The world’s largest compilation of recycled and next-gen paper and packaging options available to brands and companies — the EcoPaper Database (EPD) — has just been updated and expanded. Created by international environmental non-profit Canopy, EPD is a listing of over 1,100 paper and paper packaging options available to help businesses reduce their impact on ancient and endangered forests.
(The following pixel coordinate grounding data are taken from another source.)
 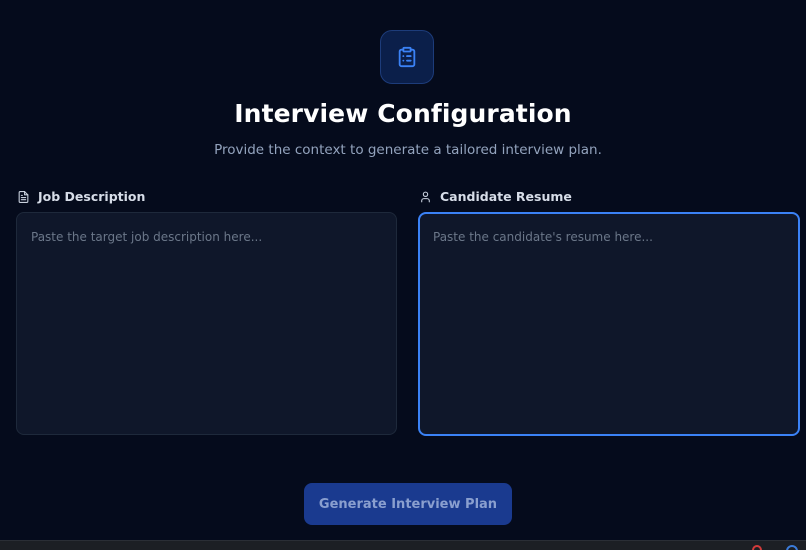 I want to click on file-text-icon, so click(x=24, y=197).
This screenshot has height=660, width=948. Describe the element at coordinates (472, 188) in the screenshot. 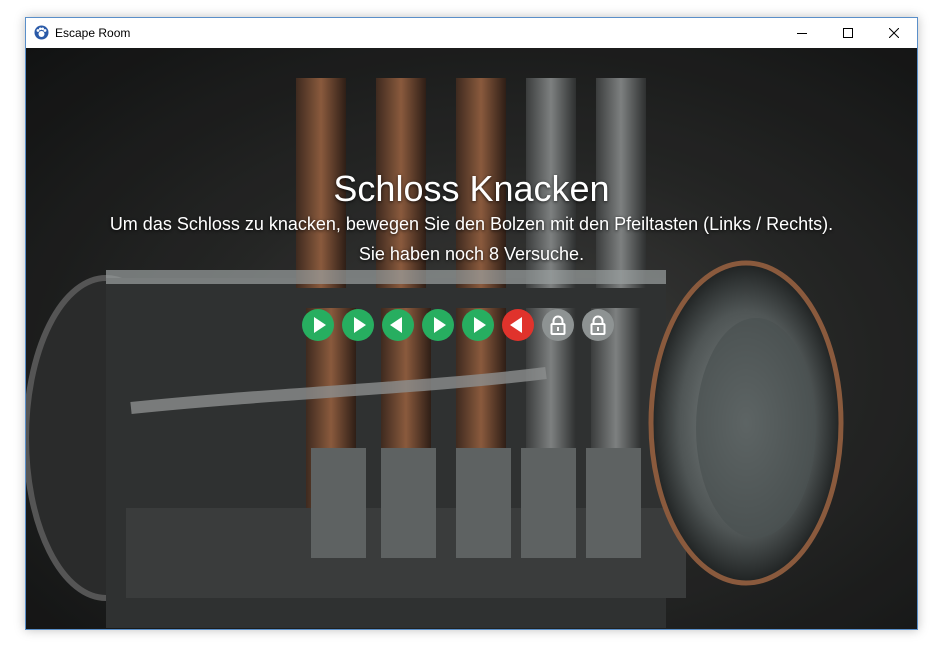

I see `game-heading: Schloss Knacken` at that location.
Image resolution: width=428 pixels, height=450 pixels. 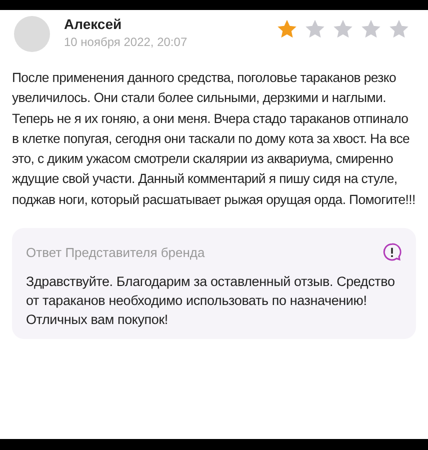 I want to click on review-date: 10 ноября 2022, 20:07, so click(x=126, y=42).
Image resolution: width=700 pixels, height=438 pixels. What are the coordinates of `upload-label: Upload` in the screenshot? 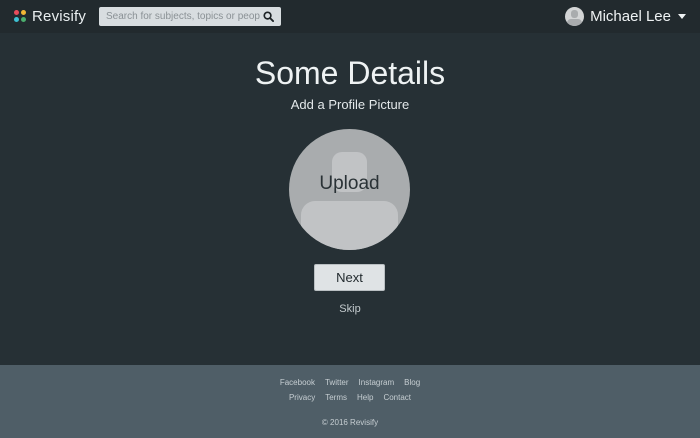 It's located at (350, 184).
The 2022 database features:
- 1,169 total listings;
- 510 new listings;
- 507 packaging listings;
- 764 products made from 100 per cent recycled content;
- 345 products made with alternative next-gen fibre content;
- packaging and papers made from 70 different alternative fibres, ranging from wheat straw and other cereal straws, recycled textiles, flax, mushrooms, seaweed, food waste, and grass;
- a new, multi-filter function for easier and more precise searches; and
- products manufactured on six continents, in 34 countries, primarily in North America, Europe, India, and China.
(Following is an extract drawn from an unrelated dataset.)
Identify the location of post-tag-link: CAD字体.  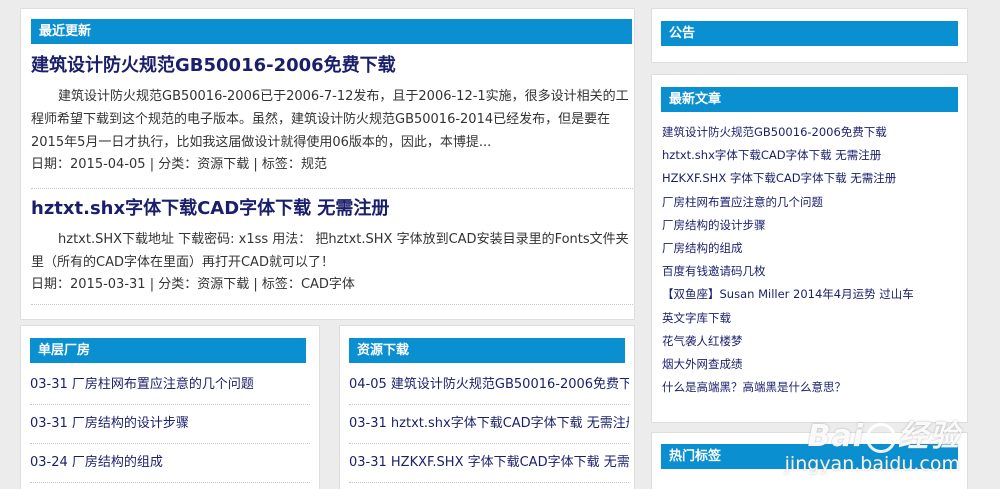
(328, 284).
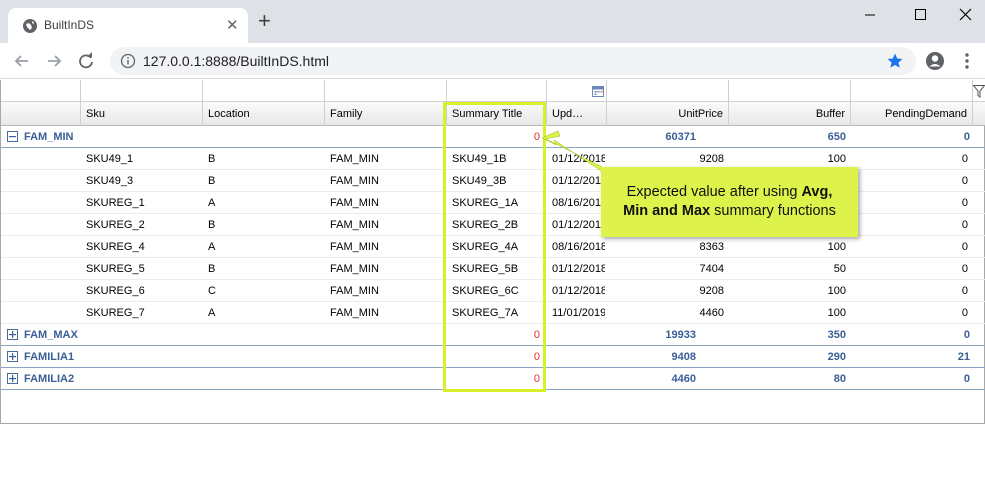  Describe the element at coordinates (128, 26) in the screenshot. I see `browser-tab: BuiltInDS ✕` at that location.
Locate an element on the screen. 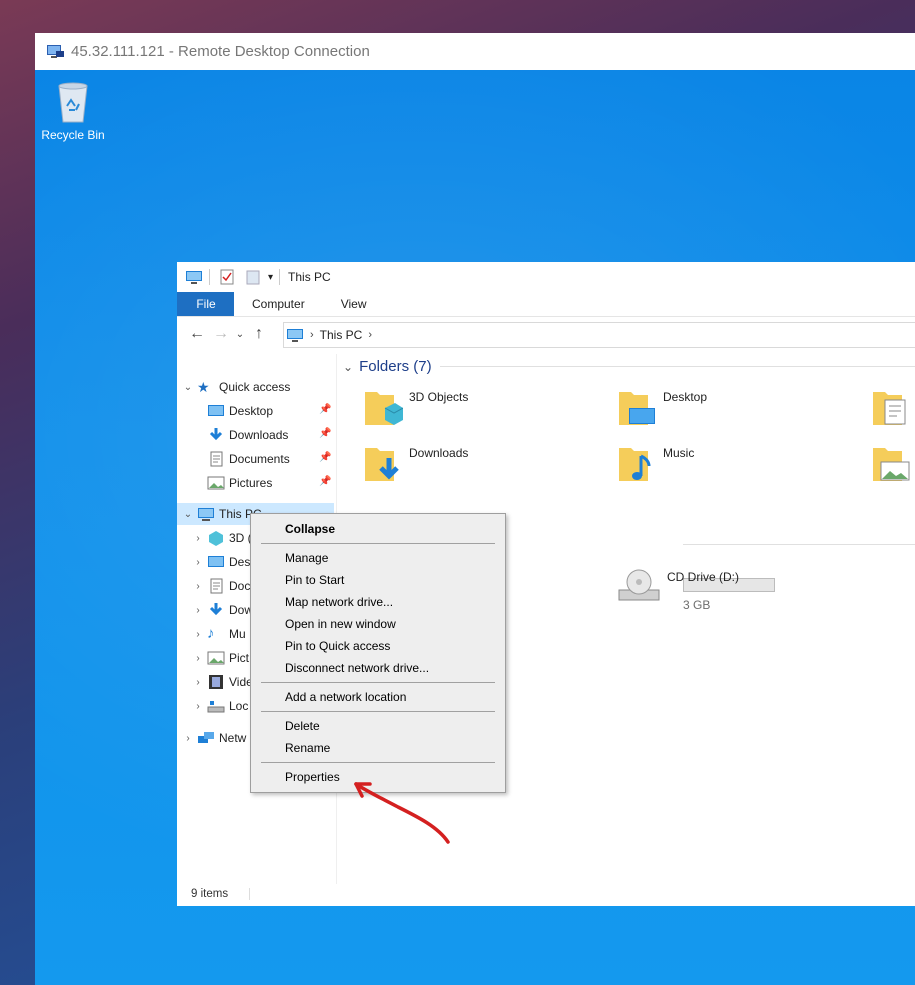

This year’s EPD update shows a significant increase in the number of products available from Asia — 203 listings, up from 111 in the previous version. It includes 84 products from China and 72 from India.
The new EcoPaper Database also makes Superior Ranked paper easier to identify, provides references to FSC codes where available, and includes a scan for coatings with ‘forever chemicals’ PFAS (per-and polyfluoroalkyl substances) in food serviceware as well as food contact safety compliance.
“We are proud of the fact that at Canopy, we not only collaborate with our partners to keep ancient and endangered forests out of their supply chains, but also provide the tools and data to find lower footprint alternatives,” said Nicole Rycroft, Canopy’s executive director. “It’s exciting to see EPD expand so significantly in size, geographical scope, and availability of transformative next-gen products. Next-gen and recycled inputs are the way forward for paper and packaging, and key in taking the sourcing pressure off forests and climate whilst also reducing waste.”